Ford Motor plans to shed 10 percent of its global workforce, including close to 800 jobs in North America (Brendan Mcdermid/Reuters)

Ford Motor will cut roughly 10 percent of its global salaried staff by August as part of a companywide “redesign,” the U.S. auto giant told employees Monday. The move will eliminate 7,000 white-collar jobs and save the company about $600 million a year.

The cuts represent the latest phase of Ford’s global restructuring, meant to make the company more agile and less bureaucratic in the face of industry tumult that has forced carmakers to pivot away from sedans and shutter plants nationwide. Ford is working to cut $25.5 billion in operating costs over the next few years, according to the Detroit News. That’s coupled with the $11 billion redesign, which includes the salaried workforce cutbacks.

“We understand this is a challenging time for our team, but these steps are necessary to position Ford for success today and yet preparing to thrive in the future,” the company said in a statement.

The 7,000 job cuts — most of which have already taken place — include salaried employees who took buyouts within the past year, as well as positions that were never filled and later eliminated. About 20 percent of the positions were senior-level management roles. Ford is also looking to restructure its ranks globally, including in Europe, China and South America.

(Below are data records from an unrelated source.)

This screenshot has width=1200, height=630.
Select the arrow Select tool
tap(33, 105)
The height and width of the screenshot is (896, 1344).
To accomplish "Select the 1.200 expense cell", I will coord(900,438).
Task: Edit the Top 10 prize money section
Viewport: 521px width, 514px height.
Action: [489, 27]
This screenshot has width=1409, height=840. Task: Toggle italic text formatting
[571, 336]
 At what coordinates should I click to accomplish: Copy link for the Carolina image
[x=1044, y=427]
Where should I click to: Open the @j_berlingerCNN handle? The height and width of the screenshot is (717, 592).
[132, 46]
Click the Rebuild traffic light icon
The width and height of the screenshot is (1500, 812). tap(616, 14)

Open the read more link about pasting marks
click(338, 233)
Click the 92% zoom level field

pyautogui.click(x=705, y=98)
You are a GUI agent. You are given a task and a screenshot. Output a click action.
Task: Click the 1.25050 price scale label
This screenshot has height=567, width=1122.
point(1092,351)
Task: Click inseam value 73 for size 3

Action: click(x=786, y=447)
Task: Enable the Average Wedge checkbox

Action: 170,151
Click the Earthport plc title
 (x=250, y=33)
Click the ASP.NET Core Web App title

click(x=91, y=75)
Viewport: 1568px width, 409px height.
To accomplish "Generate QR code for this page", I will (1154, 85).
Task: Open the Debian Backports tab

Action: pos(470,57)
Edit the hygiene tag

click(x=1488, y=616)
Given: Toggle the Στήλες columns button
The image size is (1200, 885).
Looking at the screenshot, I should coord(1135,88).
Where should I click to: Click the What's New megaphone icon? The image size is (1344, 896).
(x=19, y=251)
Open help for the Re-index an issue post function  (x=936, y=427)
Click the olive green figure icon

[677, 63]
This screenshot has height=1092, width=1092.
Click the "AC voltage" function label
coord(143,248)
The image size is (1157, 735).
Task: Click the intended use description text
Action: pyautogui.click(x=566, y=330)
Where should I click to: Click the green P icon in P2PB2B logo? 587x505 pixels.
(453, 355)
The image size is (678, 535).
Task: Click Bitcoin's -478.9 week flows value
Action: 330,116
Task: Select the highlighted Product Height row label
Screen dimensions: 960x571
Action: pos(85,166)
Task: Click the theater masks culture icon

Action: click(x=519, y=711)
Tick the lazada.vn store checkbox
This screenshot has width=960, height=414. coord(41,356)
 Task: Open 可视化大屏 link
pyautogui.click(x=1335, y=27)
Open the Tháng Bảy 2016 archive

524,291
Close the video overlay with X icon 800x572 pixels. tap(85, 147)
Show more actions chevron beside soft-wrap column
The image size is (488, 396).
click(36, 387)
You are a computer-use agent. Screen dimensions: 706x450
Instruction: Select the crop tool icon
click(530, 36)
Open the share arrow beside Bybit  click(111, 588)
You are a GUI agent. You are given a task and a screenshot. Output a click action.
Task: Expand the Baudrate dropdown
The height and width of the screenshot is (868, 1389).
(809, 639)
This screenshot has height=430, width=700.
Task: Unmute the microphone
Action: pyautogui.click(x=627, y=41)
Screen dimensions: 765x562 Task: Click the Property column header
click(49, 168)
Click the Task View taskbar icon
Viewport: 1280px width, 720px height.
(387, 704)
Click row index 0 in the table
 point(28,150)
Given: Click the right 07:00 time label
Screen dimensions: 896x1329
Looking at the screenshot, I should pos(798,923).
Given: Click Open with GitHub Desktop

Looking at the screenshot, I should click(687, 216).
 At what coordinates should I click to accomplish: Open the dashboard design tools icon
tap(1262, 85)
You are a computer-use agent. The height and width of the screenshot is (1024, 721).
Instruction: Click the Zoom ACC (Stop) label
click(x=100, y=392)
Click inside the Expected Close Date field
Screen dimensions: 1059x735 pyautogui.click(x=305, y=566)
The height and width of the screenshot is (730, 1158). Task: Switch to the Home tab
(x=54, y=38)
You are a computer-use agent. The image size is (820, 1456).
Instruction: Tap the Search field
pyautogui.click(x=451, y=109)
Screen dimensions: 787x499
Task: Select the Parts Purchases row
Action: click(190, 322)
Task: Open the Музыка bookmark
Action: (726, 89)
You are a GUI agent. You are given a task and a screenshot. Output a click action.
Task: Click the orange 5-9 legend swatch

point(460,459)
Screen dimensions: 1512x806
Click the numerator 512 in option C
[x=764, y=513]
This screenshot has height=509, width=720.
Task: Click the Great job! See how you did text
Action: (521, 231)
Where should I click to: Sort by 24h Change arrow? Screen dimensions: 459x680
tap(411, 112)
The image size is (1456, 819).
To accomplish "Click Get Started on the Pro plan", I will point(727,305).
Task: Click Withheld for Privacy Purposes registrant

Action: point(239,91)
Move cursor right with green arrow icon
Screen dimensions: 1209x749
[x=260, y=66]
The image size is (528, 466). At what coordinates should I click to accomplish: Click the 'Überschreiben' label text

In the U.S., about 500 workers will lose their jobs this week, but the total will climb to 800 by the end of June, the company said. Some contract employees in the United States also will be let go.

By some estimates, the cutbacks could have been much more severe; one Wall Street analyst had projected as many as 20,000 job losses worldwide, the News reported.

CEO Jim Hackett, who announced the cuts Monday in a note to employees, has been stressing the need to reduce bureaucracy to make Ford more “physically fit” in the long term, said David Whiston, an auto industry analyst at Morningstar Research.

“White collar or salaried job cuts are not surprising when you hear management talking that way,” Whiston said. “What can they do now to right the ship?”

The U.S. auto industry has run into some turbulence after years of steady growth. Sales fell 5 percent in 2017, according to CNN Business, after climbing more than two-thirds from 2010 to 2016. Foreign carmakers are streamlining their operations, too, by opening more U.S. plants, thus cutting down on shipping costs and delivery times. Consumer tastes also have changed: Americans have shifted away from sedans and smaller cars to SUVs and trucks, a trend line that prompted Ford to retool a plant making Ford Focus compacts to accommodate new Ranger pickups.

“It’s possible that with fewer models to produce, you need less people, too,” Whiston said.

But even as automakers scramble to change course, it may not be enough. General Motors has laid off roughly 4,500 workers since early 2017. In March, GM shut down production in Lordstown, Ohio, an area where manufacturing jobs have declined in recent years. About a quarter of America’s metro areas have been similarly affected, many in the Rust Belt, according to data provided by the Federal Reserve Bank of New York.

Last week, President Trump said he would hold off, for six months, on deciding whether to put import taxes on foreign cars. The auto tariffs would have had a particular impact on Europe and Japan. Trump announced the delay after a Commerce Department report found that rising imports of foreign autos and auto parts would have consequences for national security by threatening U.S. automotive research and development.

Ford’s announcement had little impact on its stock price, which hardly changed Monday and closed at $10.28.